_ABOUT THIS TASK:_
Apart from the images, repeat the data below exactly as written.

_DATA TO EXAMINE:_
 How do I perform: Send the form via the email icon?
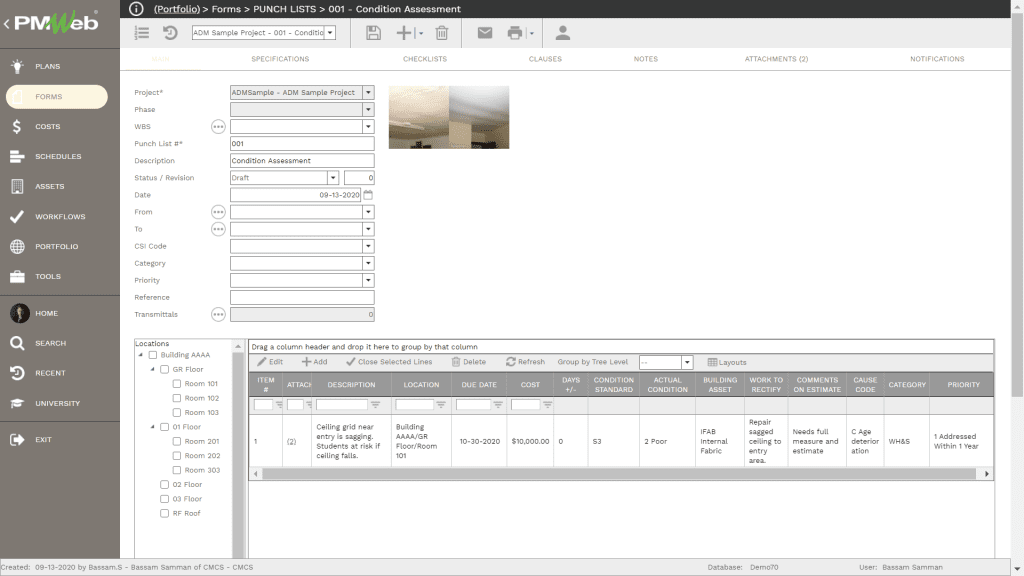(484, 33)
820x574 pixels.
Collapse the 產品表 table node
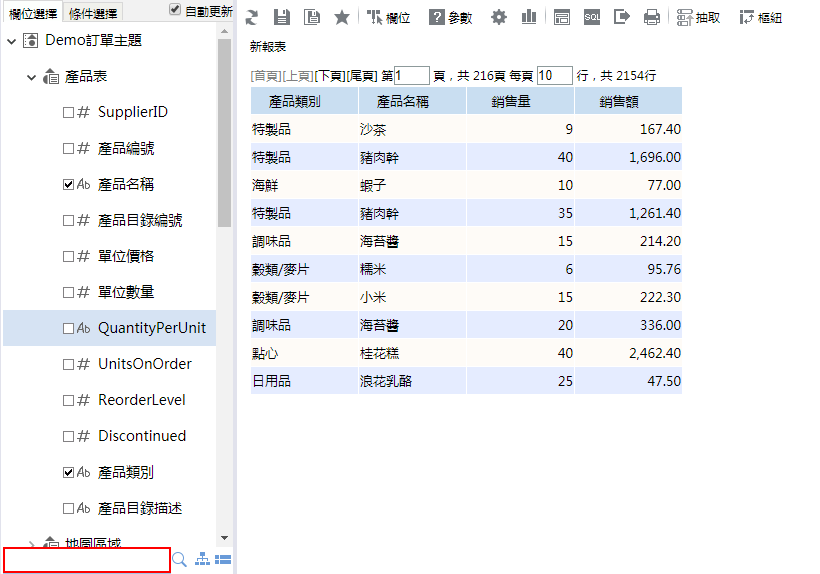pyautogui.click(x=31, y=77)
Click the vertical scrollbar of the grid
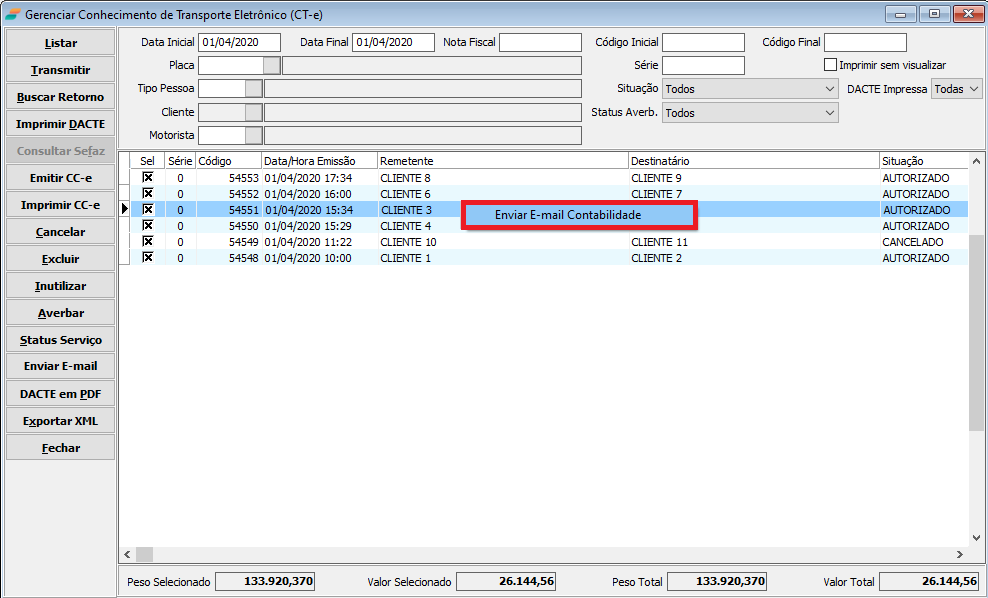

_TASK ANSWER:_
 How do I perform: Send the form via the email icon?
(484, 33)
820x574 pixels.
Collapse the 產品表 table node
pyautogui.click(x=31, y=77)
Click the vertical scrollbar of the grid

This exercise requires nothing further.